Si The Roots scandaient en 1994 Do You Want More ?!!??!, titre de leur second opus, ceux-ci ne s’attendaient probablement pas à ce que le public en demande à son tour toujours plus. Bénéficiant d’une discographie irréprochable - chose assez rare pour être soulignée - qui relève autant du génie créatif que d’une remise en question permanente, le band de Philadelphie a su séduire par son rap orchestral et son velouté jazzy au point d’assurer tous les jours le fond musical du Late Night With Jimmy Fallon.

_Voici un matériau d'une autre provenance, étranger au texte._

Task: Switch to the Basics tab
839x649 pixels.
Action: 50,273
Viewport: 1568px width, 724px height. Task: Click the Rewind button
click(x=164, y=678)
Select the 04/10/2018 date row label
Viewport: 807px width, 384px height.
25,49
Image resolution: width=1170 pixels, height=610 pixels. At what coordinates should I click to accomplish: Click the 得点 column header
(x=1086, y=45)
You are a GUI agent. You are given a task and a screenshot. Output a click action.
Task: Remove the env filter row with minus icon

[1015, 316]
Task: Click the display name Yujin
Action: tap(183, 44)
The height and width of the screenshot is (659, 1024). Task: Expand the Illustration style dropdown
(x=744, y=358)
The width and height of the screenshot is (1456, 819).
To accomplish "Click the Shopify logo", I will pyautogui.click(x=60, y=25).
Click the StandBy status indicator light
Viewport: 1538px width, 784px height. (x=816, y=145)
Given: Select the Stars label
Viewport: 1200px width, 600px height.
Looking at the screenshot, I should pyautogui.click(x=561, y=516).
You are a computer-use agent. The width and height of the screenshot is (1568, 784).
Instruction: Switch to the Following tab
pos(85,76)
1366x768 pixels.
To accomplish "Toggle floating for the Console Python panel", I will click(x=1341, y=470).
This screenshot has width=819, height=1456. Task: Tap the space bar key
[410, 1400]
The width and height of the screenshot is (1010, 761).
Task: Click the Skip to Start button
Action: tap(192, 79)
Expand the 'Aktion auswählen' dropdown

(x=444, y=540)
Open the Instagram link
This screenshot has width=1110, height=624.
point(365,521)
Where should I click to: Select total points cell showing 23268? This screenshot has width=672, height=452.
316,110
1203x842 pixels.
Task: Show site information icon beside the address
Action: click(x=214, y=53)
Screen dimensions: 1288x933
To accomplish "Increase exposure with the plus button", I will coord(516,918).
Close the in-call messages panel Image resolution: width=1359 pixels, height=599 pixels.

Une expérience éreintante vécue comme une aubaine par le groupe obligé de s’astreindre à une rigueur quotidienne qui a bouleversé la vie de certains membres.
Emmenés par l’indéfectible duo Black Thought-Questlove, après avoir été amputés au passage de Malik B et Benn Kenney, ces dignes héritiers de la conscience noire américaine des années 1960-1970 (Amiri Baraka, Marthin Luther King, Malcom X etc.) et du Philly Sound (The Stylistics, Billy Paul, The Delfonics, Teddy Pendergrass, MFSB etc.) ont toujours su injecter une dimension politique dans leur musique, à l’instar de Phrenology ou Rising Down véritable brûlot teinté d’une noirceur corrosive à l’égard du gouvernement Bush. Autre temps, autre album, la venue du nouvel hôte à la Maison Blanche a semble-t-il été en partie responsable d'une nouvelle donne dans la direction artistique de ce nouvel album placé sous le signe de l'espoir et du doute, sentiments matérialisés sous la forme d'une expression musicale qui flirte avec leurs premières amours.
Dépouillé de toutes fioritures baroques, How I Got Over revient à une formule simple, renouant avec cette envergure élégante que l'on retrouve jusque dans la sobriété des costumes cintrés de ce band harmonieux. Comme toujours, la frappe du batteur à l'éternelle afro reste ferme et précise, conférant aux morceaux une assise rythmique propice au flow cristallin de Black Thought ("The Fire" et "Walk Alone" réinterprétant respectivement les mesures de "Momma Miss America" de McCartney et de "Whole Lotta Love" de Tina Turner). L'orchestration quant à elle, prolonge un peu plus cette finesse diffuse sur des titres comme "Dear God 2.0" porté par la voix de falsetto de Jim James sur un sample des Monsters Of Folk, ou "The Day" et son air insouciant de balade enfantine. Entourés d'une jolie brochette d'artistes familiers triés sur le volet (John Legend, Dice Raw, Blu, Truck North, P.O.R.N, Phonte…), les Roots déclinent leur rap orchestral avec une habileté fabuleuse sur d'entêtantes bouffées d'air frais ("Radio Daze", "Doin' It Again" et son sample de John Legend ). L'association soul-jazz de son côté fait des merveilles, se dissolvant dans un sorte de bouillon "pop" mesuré, sans jamais verser dans la condescendance ("How I Got Over", "Now Or Never"). How I Got Over délivre ainsi un sens musical distingué, sublimant le sample en le faisant glisser de manière naturelle sur un boom-bap exalté ("Right On" et son refrain emprunté au titre "The Book Of Right On" de Joanna Newsom), ou en invoquant les hooks nu soul de John Legend ("The Fire") avant de s'égarer sur des titres à la dimension plus composite ("Web 20-20", "Hustla").
Joignant l'adresse de l'exécution à la conviction, les Roots affichent un panache intact. Après le torturé Rising Down composé sous un ciel cafardeux, How I Got Over signe un retour aux racines en guise de nouveau départ. Une ligne artistique qui ravira aussi bien les nostalgiques de Things Fall Apart et The Tipping Point, que les inconditionnels de cette discographie qui ne cesse de côtoyer la perfection.